Odin’s Eye

[from the April 2013 edition, published March 22]


aid super power odin

British Prime Minister David Cameron has again showed his penchant for U-turns and making policy on the hoof by floating a scheme to divert funds from the Department for International Development (DFID, which provides aid to foreign countries) to the Defence budget. Cameron’s idea was that DFID’s ballooning budget should be used to pay for peacekeeping missions – but not for buying weapons – a move which would, however, free some of Defence’s budget to equip the armed forces.


His chosen vehicle for this scheme is said to be the National Security Council, which rules in a loose kind of way over the so-called conflict pool [of cash available for contingencies] which is part-funded by DFID, the Ministry of Defence and the Foreign Office. The conflict pool has already been drawn upon to provide help for anti-government forces in Libya and Syria.

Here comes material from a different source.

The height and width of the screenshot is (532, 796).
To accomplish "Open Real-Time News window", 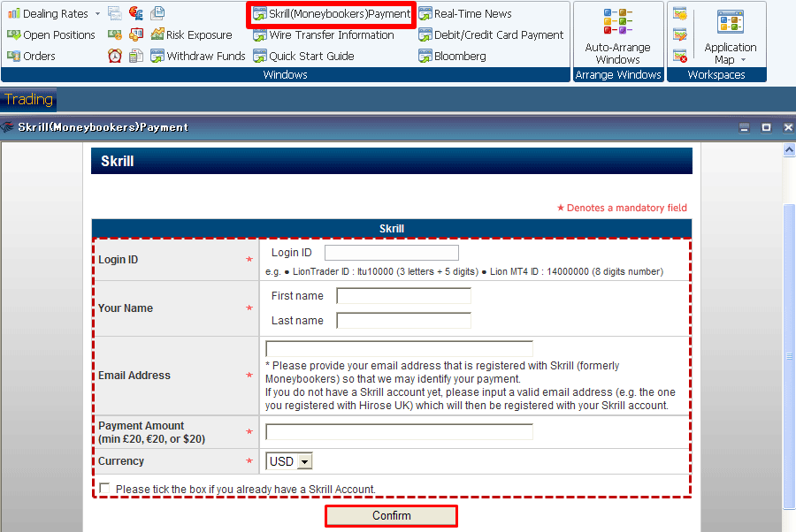I will pyautogui.click(x=464, y=14).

Use of the conflict pool could, Cameron thinks, be a method of making DFID pay for British troops and aircraft deployed to Mali, or for increasing military advice and aid elsewhere. On one level this is good news. It is clear that Cameron realises he has cut Defence too much. He has at least partially absorbed the warnings of senior military commanders that he has put the defence of the nation – which should be his first priority – at risk.


Regardless of any move to adjust the conflict pool, the Prime Minister should look closely at the salary structure of DFID and question why it needs so many overpaid London-based pen pushers? At the heart of the Prime Minister’s problem, however, lies the coalition government’s decision to ring fence DFID’s budget and to raise it to 0.7 per cent of GDP or about £12 billion.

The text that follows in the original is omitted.